(Saved data entries)
=======
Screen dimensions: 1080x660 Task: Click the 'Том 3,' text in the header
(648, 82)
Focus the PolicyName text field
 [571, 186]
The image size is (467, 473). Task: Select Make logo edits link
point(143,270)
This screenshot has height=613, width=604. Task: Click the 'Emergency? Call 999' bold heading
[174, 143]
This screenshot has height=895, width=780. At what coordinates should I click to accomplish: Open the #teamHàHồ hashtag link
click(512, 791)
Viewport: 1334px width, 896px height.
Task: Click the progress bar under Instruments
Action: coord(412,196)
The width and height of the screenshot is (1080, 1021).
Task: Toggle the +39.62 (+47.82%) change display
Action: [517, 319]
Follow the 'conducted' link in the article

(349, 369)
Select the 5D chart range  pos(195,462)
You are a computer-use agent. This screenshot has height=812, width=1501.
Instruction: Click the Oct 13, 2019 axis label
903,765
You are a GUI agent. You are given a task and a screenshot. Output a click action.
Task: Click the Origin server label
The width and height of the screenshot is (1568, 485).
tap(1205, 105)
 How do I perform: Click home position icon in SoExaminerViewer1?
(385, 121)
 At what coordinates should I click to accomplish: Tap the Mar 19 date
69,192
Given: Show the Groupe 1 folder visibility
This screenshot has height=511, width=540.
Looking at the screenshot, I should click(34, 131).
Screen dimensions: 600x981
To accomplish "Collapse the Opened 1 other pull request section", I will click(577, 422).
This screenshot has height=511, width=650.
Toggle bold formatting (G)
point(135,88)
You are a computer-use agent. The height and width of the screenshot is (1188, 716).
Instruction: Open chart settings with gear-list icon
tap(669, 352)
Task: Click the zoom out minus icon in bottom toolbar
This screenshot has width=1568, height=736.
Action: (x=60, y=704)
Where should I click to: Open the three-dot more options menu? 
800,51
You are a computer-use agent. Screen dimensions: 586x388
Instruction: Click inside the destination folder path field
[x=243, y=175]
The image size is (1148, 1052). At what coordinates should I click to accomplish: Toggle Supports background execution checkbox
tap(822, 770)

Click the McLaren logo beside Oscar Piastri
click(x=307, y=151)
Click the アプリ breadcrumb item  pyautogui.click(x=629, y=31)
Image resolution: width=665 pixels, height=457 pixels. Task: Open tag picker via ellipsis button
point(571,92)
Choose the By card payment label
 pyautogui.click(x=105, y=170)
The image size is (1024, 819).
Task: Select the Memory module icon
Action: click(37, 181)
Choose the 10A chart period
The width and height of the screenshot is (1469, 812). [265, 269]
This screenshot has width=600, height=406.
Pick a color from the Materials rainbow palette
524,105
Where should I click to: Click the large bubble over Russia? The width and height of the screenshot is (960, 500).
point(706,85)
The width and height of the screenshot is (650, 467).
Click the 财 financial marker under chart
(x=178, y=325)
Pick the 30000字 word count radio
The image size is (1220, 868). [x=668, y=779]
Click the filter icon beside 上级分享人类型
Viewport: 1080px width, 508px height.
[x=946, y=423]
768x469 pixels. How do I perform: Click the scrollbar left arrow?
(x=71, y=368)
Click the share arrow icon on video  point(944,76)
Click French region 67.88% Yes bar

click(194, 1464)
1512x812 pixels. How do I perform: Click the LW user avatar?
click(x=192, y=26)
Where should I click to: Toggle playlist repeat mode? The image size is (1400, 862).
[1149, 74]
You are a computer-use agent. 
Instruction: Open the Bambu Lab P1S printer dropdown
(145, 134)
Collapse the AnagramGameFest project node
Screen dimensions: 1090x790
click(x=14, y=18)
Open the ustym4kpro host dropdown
=======
**ACTIVITY**
Reproduce all the data exactly. Include every line.

**ANSWER FOR THE TASK**
Screen dimensions: 1080x660 Task: Click the 'Том 3,' text in the header
(648, 82)
Focus the PolicyName text field
 [571, 186]
The image size is (467, 473). Task: Select Make logo edits link
point(143,270)
This screenshot has height=613, width=604. Task: Click the 'Emergency? Call 999' bold heading
[174, 143]
This screenshot has height=895, width=780. At what coordinates should I click to accomplish: Open the #teamHàHồ hashtag link
click(512, 791)
Viewport: 1334px width, 896px height.
Task: Click the progress bar under Instruments
Action: coord(412,196)
The width and height of the screenshot is (1080, 1021).
Task: Toggle the +39.62 (+47.82%) change display
Action: [517, 319]
Follow the 'conducted' link in the article

(349, 369)
Select the 5D chart range  pos(195,462)
You are a computer-use agent. This screenshot has height=812, width=1501.
Instruction: Click the Oct 13, 2019 axis label
903,765
You are a GUI agent. You are given a task and a screenshot. Output a click action.
Task: Click the Origin server label
The width and height of the screenshot is (1568, 485).
tap(1205, 105)
 How do I perform: Click home position icon in SoExaminerViewer1?
(385, 121)
 At what coordinates should I click to accomplish: Tap the Mar 19 date
69,192
Given: Show the Groupe 1 folder visibility
This screenshot has height=511, width=540.
Looking at the screenshot, I should click(34, 131).
Screen dimensions: 600x981
To accomplish "Collapse the Opened 1 other pull request section", I will click(577, 422).
This screenshot has height=511, width=650.
Toggle bold formatting (G)
point(135,88)
You are a computer-use agent. The height and width of the screenshot is (1188, 716).
Instruction: Open chart settings with gear-list icon
tap(669, 352)
Task: Click the zoom out minus icon in bottom toolbar
This screenshot has width=1568, height=736.
Action: (x=60, y=704)
Where should I click to: Open the three-dot more options menu? 
800,51
You are a computer-use agent. Screen dimensions: 586x388
Instruction: Click inside the destination folder path field
[x=243, y=175]
The image size is (1148, 1052). At what coordinates should I click to accomplish: Toggle Supports background execution checkbox
tap(822, 770)

Click the McLaren logo beside Oscar Piastri
click(x=307, y=151)
Click the アプリ breadcrumb item  pyautogui.click(x=629, y=31)
Image resolution: width=665 pixels, height=457 pixels. Task: Open tag picker via ellipsis button
point(571,92)
Choose the By card payment label
 pyautogui.click(x=105, y=170)
The image size is (1024, 819).
Task: Select the Memory module icon
Action: click(37, 181)
Choose the 10A chart period
The width and height of the screenshot is (1469, 812). [265, 269]
This screenshot has width=600, height=406.
Pick a color from the Materials rainbow palette
524,105
Where should I click to: Click the large bubble over Russia? The width and height of the screenshot is (960, 500).
point(706,85)
The width and height of the screenshot is (650, 467).
Click the 财 financial marker under chart
(x=178, y=325)
Pick the 30000字 word count radio
The image size is (1220, 868). [x=668, y=779]
Click the filter icon beside 上级分享人类型
Viewport: 1080px width, 508px height.
[x=946, y=423]
768x469 pixels. How do I perform: Click the scrollbar left arrow?
(x=71, y=368)
Click the share arrow icon on video  point(944,76)
Click French region 67.88% Yes bar

click(194, 1464)
1512x812 pixels. How do I perform: Click the LW user avatar?
click(x=192, y=26)
Where should I click to: Toggle playlist repeat mode? The image size is (1400, 862).
[1149, 74]
You are a computer-use agent. 
Instruction: Open the Bambu Lab P1S printer dropdown
(145, 134)
Collapse the AnagramGameFest project node
Screen dimensions: 1090x790
click(x=14, y=18)
Open the ustym4kpro host dropdown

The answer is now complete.